**About this task:** Copy out exactly the lines from the start of the data to the line containing "You are a GUI". Include both.

───── The data

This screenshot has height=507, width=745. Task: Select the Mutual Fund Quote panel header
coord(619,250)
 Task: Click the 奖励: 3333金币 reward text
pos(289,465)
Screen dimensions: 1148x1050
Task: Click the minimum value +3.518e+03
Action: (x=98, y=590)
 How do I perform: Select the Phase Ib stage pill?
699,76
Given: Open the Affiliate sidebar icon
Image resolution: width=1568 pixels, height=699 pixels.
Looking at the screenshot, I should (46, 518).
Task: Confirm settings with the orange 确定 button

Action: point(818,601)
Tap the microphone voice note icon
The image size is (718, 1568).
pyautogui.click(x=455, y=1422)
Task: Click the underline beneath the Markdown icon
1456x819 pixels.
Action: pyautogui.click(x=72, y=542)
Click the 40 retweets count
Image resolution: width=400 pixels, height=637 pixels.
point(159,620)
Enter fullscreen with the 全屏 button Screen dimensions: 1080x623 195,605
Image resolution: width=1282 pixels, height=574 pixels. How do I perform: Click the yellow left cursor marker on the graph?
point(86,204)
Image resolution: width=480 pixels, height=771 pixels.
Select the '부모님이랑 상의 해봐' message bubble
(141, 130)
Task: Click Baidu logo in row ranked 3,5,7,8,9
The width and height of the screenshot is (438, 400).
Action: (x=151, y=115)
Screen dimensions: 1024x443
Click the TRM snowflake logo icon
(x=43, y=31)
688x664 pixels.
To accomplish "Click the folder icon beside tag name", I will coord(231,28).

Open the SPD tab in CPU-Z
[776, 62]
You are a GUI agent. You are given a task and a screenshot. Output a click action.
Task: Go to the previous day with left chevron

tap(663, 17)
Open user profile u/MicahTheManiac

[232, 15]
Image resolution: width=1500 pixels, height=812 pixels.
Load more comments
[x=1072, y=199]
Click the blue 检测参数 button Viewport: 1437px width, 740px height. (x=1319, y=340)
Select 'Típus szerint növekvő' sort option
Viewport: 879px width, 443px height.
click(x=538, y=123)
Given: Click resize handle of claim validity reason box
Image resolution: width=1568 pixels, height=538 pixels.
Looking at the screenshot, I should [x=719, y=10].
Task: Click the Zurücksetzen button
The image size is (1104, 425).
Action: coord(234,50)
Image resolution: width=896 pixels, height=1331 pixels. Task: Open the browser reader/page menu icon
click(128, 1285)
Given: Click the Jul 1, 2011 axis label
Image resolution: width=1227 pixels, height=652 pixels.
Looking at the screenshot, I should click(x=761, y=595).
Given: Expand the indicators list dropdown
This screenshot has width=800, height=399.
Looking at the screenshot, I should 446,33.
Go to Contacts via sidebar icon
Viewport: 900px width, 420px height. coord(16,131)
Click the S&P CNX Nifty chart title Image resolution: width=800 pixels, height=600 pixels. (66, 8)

──────────

**Solution for this exercise:**
This screenshot has height=507, width=745. Task: Select the Mutual Fund Quote panel header
coord(619,250)
 Task: Click the 奖励: 3333金币 reward text
pos(289,465)
Screen dimensions: 1148x1050
Task: Click the minimum value +3.518e+03
Action: (x=98, y=590)
 How do I perform: Select the Phase Ib stage pill?
699,76
Given: Open the Affiliate sidebar icon
Image resolution: width=1568 pixels, height=699 pixels.
Looking at the screenshot, I should (46, 518).
Task: Confirm settings with the orange 确定 button

Action: point(818,601)
Tap the microphone voice note icon
The image size is (718, 1568).
pyautogui.click(x=455, y=1422)
Task: Click the underline beneath the Markdown icon
1456x819 pixels.
Action: pyautogui.click(x=72, y=542)
Click the 40 retweets count
Image resolution: width=400 pixels, height=637 pixels.
point(159,620)
Enter fullscreen with the 全屏 button Screen dimensions: 1080x623 195,605
Image resolution: width=1282 pixels, height=574 pixels. How do I perform: Click the yellow left cursor marker on the graph?
point(86,204)
Image resolution: width=480 pixels, height=771 pixels.
Select the '부모님이랑 상의 해봐' message bubble
(141, 130)
Task: Click Baidu logo in row ranked 3,5,7,8,9
The width and height of the screenshot is (438, 400).
Action: (x=151, y=115)
Screen dimensions: 1024x443
Click the TRM snowflake logo icon
(x=43, y=31)
688x664 pixels.
To accomplish "Click the folder icon beside tag name", I will coord(231,28).

Open the SPD tab in CPU-Z
[776, 62]
You are a GUI agent. You are given a task and a screenshot. Output a click action.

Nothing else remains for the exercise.